[Saved data entries]
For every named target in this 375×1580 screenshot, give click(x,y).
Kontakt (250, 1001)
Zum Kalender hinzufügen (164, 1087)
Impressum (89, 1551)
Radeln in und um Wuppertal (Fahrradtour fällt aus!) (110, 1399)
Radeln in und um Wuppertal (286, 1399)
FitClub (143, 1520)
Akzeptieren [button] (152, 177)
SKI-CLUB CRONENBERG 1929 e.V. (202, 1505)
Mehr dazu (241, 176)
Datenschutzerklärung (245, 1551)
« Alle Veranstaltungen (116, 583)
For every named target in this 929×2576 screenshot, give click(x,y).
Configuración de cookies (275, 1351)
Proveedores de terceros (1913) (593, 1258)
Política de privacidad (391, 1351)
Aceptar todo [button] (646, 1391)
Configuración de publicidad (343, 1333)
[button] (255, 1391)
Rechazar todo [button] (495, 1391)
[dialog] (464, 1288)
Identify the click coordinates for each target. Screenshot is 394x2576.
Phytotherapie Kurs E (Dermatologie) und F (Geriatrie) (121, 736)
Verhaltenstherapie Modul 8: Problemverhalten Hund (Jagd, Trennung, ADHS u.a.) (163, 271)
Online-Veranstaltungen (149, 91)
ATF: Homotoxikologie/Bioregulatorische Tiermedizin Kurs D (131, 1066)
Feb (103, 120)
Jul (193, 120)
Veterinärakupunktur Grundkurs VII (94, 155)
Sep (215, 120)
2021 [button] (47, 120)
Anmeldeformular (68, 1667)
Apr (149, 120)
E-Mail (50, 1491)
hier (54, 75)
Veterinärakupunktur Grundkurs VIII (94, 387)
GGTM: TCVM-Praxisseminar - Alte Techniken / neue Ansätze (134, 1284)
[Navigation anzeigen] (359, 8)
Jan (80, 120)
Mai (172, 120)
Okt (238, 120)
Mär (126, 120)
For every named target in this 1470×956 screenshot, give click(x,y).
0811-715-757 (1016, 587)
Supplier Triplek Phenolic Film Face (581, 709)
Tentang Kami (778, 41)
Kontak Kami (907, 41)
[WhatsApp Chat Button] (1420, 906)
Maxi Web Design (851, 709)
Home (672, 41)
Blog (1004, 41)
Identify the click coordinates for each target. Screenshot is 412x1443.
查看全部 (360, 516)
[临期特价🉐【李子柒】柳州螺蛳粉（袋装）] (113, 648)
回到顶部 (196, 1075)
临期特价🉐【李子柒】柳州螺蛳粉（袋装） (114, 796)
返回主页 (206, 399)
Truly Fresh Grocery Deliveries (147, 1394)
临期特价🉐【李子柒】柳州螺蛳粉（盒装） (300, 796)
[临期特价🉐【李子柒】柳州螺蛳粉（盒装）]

* **Task to complete**
Going through the data above, return each line with the word "every".

* **Expected answer**
For every named target in this 375×1580 screenshot, give click(x,y).
For every named target in this 929×2576 screenshot, give click(x,y).
For every named target in this 1470×956 screenshot, give click(x,y).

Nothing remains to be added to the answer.